▶ _WHAT THE TASK ASKS_
Only one stretch of the data is wanted: the line containing "Task: Open the hamburger", the line containing "Given: Open the Blog Manager pencil icon", and every line between them, copied exactly.
*** AVAILABLE DATA Section Begins ***
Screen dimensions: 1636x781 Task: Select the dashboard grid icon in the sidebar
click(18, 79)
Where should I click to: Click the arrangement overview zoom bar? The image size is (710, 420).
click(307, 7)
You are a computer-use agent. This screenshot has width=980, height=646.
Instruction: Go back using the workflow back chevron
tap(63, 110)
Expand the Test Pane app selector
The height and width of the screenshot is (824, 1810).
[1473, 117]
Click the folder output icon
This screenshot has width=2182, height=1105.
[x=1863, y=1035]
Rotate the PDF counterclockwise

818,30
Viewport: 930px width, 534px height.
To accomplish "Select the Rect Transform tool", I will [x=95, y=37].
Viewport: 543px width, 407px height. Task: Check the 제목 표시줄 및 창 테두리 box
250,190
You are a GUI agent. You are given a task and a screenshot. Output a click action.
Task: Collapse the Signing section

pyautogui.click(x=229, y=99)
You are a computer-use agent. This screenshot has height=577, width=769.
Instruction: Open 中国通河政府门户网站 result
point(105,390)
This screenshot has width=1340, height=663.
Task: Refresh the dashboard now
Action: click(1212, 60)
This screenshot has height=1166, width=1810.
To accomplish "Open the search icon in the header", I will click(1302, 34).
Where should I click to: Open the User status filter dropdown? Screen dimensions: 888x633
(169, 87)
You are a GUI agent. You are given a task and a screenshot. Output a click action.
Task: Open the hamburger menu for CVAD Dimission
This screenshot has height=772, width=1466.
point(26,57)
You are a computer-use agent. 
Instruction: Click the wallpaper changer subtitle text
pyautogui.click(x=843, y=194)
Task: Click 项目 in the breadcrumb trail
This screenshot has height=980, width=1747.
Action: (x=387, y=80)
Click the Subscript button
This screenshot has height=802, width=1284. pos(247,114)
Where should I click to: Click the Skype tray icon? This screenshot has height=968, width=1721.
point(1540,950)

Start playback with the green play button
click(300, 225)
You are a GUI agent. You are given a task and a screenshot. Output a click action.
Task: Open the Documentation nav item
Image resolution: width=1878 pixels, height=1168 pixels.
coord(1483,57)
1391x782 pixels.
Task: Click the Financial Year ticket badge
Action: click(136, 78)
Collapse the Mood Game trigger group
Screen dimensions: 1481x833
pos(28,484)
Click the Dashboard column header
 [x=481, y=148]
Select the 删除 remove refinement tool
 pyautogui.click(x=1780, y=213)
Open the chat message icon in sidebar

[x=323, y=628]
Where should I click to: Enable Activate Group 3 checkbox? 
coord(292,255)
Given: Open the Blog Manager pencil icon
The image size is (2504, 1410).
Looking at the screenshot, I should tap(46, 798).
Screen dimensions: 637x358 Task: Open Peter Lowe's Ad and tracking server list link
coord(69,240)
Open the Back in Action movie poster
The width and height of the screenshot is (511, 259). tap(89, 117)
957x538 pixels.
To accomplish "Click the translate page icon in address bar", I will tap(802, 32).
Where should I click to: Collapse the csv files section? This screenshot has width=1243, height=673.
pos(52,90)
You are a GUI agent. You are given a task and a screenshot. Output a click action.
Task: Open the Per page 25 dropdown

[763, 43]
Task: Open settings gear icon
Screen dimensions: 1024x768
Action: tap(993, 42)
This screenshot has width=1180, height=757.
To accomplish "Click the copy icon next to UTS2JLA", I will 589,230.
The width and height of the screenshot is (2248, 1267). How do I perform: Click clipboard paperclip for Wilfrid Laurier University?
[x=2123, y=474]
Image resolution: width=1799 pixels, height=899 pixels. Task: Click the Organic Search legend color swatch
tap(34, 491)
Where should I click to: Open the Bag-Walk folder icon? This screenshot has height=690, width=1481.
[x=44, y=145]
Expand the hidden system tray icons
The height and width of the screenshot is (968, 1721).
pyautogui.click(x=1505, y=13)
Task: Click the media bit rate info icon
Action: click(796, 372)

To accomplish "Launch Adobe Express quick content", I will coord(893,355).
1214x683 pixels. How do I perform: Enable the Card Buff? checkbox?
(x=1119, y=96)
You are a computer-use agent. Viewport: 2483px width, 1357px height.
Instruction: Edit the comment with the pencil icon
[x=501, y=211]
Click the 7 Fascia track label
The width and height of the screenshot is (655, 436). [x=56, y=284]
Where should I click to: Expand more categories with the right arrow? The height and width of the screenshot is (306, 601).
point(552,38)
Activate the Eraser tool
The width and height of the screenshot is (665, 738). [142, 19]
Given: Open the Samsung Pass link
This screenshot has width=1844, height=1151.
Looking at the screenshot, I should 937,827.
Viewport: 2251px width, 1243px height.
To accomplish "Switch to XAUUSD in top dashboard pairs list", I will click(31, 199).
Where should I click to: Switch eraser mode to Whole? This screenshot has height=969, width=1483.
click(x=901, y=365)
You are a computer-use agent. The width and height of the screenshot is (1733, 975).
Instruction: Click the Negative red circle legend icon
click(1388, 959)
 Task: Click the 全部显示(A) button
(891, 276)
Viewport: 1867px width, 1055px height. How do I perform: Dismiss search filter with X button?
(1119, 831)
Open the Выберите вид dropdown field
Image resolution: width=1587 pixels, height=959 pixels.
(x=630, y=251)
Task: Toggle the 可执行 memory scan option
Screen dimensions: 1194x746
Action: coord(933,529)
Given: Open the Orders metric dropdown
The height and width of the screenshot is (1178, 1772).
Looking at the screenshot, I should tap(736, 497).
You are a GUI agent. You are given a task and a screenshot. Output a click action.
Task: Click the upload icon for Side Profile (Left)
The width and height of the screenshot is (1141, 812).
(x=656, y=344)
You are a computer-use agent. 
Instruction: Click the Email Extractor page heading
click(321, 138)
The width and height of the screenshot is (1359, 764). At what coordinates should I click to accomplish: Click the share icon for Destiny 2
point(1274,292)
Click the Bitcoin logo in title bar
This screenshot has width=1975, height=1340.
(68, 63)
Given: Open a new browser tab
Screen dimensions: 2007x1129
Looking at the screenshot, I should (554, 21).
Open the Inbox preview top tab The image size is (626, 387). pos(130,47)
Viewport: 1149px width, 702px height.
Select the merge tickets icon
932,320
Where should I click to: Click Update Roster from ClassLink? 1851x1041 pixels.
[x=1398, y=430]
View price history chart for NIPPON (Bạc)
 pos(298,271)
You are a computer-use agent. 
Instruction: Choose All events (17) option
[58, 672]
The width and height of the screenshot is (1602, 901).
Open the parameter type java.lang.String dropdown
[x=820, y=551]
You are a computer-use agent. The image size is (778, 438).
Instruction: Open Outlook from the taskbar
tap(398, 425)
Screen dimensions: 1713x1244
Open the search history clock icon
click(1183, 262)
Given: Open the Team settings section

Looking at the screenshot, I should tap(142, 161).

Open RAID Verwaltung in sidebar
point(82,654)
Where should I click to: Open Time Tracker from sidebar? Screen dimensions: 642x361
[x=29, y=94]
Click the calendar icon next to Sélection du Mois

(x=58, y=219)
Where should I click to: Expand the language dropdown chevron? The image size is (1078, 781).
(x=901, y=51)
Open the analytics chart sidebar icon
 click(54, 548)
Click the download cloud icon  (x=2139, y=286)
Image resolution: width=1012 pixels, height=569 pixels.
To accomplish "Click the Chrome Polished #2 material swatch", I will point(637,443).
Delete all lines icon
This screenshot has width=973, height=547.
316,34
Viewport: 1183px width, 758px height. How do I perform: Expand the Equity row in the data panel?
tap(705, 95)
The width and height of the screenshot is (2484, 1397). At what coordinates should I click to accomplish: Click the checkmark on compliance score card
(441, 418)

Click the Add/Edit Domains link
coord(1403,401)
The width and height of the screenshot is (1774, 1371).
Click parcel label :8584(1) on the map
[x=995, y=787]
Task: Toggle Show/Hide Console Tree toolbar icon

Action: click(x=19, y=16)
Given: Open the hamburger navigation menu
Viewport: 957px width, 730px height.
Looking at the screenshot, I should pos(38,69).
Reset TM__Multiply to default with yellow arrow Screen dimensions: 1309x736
*** AVAILABLE DATA Section Ends ***
▶ _OUTPUT OF THE EXERCISE_
Task: Open the hamburger menu for CVAD Dimission
This screenshot has height=772, width=1466.
point(26,57)
You are a computer-use agent. 
Instruction: Click the wallpaper changer subtitle text
pyautogui.click(x=843, y=194)
Task: Click 项目 in the breadcrumb trail
This screenshot has height=980, width=1747.
Action: (x=387, y=80)
Click the Subscript button
This screenshot has height=802, width=1284. pos(247,114)
Where should I click to: Click the Skype tray icon? This screenshot has height=968, width=1721.
point(1540,950)

Start playback with the green play button
click(300, 225)
You are a GUI agent. You are given a task and a screenshot. Output a click action.
Task: Open the Documentation nav item
Image resolution: width=1878 pixels, height=1168 pixels.
coord(1483,57)
1391x782 pixels.
Task: Click the Financial Year ticket badge
Action: click(136, 78)
Collapse the Mood Game trigger group
Screen dimensions: 1481x833
pos(28,484)
Click the Dashboard column header
 [x=481, y=148]
Select the 删除 remove refinement tool
 pyautogui.click(x=1780, y=213)
Open the chat message icon in sidebar

[x=323, y=628]
Where should I click to: Enable Activate Group 3 checkbox? 
coord(292,255)
Given: Open the Blog Manager pencil icon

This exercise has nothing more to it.